There simply can’t be enough quality soccer in New York. The population of the Tri State area is probably about twelve million. Soccer should be the biggest sport in the metropolitan area and can easily have three clubs. London has twelve. I think New Yorkers are sophisticated soccer fans. If the Red Bulls, the New York Cosmos and Manchester City provide quality soccer, there will be more than enough fans to support three clubs. The Cosmos are doing it the right way. They are not concerned with the MLS or another club. The Cosmos are focused on building their own soccer club. When you look at the Tri State area, Belmont is an ideal location for the Cosmos [in the future]. There are a million fans on Long Island, there is Queens and Brooklyn. For the Red Bulls New Jersey is their market and for Manchester City – who knows where they end up playing?
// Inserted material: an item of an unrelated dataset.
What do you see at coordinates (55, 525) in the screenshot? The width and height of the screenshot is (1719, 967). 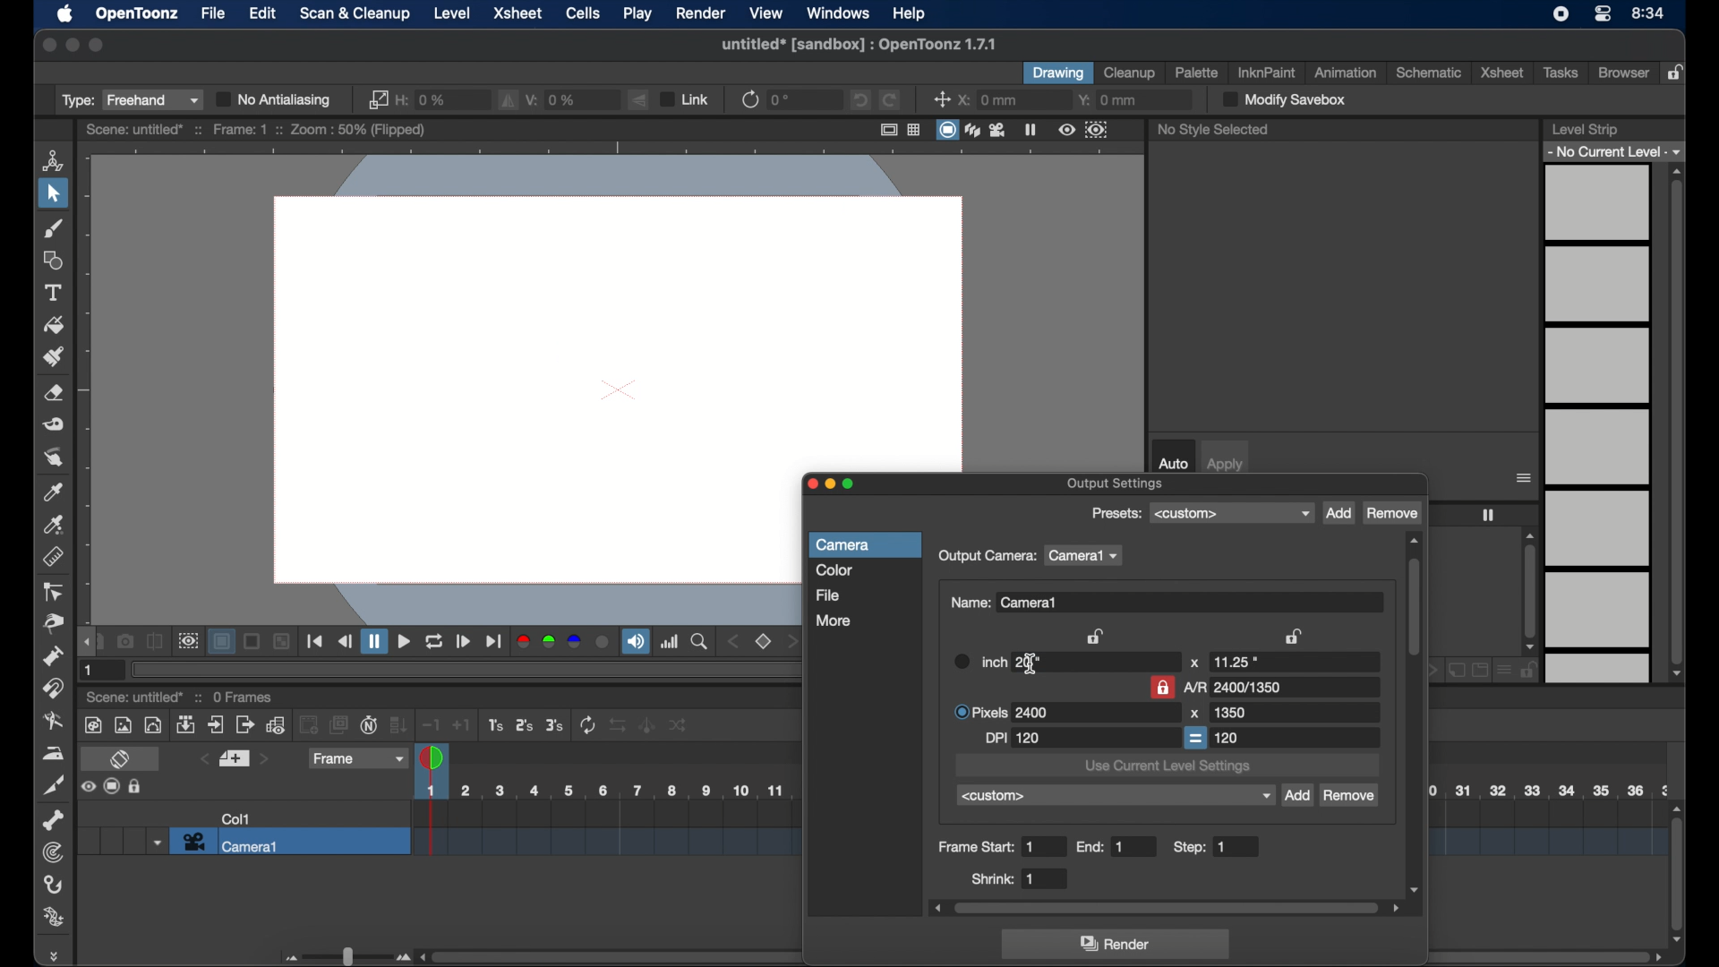 I see `rgb picker tool` at bounding box center [55, 525].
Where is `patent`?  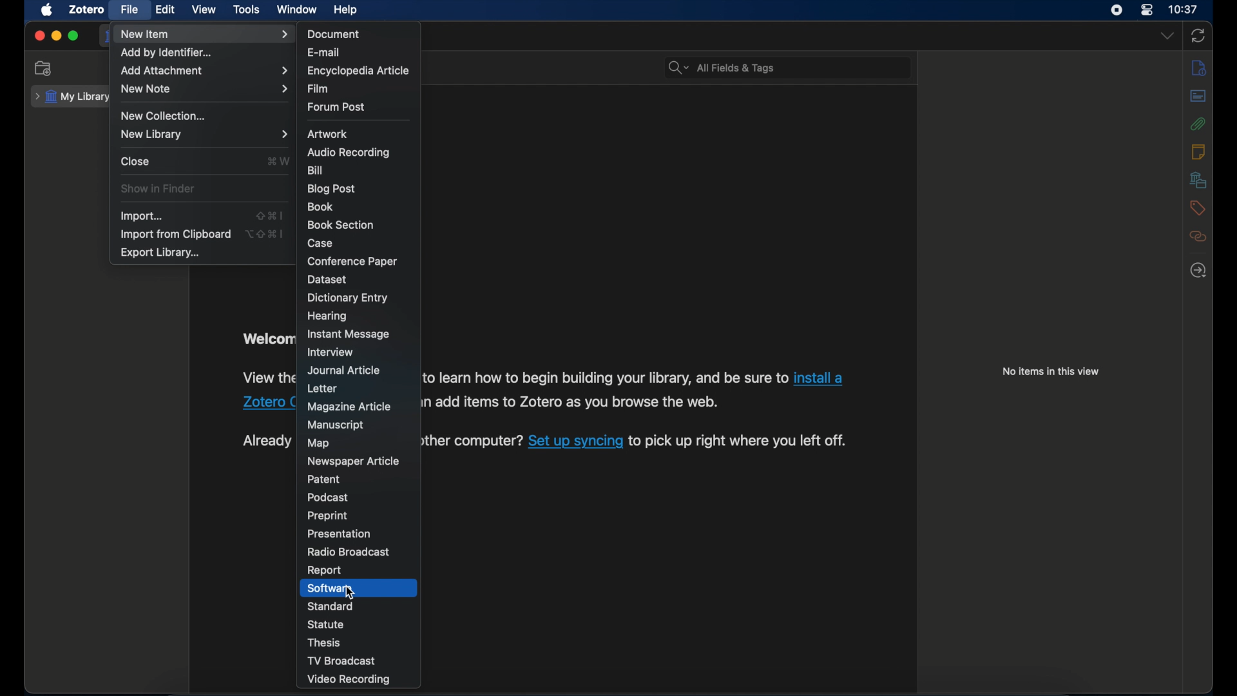
patent is located at coordinates (322, 478).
Last question: what is the craziest thing Shep Messing ever did during his soccer career?

Goalkeepers are quirky and superstitious and they are not above cheating when they have to. In every game I ever played, including the championship game against Seattle in Portland, I carried in my goalkeeper shorts a large – maybe three inch – safety pin. I would have that safety pin pinned to the band of the inside of my shorts. On a corner kick – if there was traffic in front of the goal – I would take the safety pin out and stab the opposition with it to get room for myself. Mike England, who had played for Wales, was giving me a rough time and I stabbed him in the back of the hip near the 80th minute. He never came close to me again. The referee would never see it. One little jab of the pin and back into my shorts. You do what you have to do to win the game!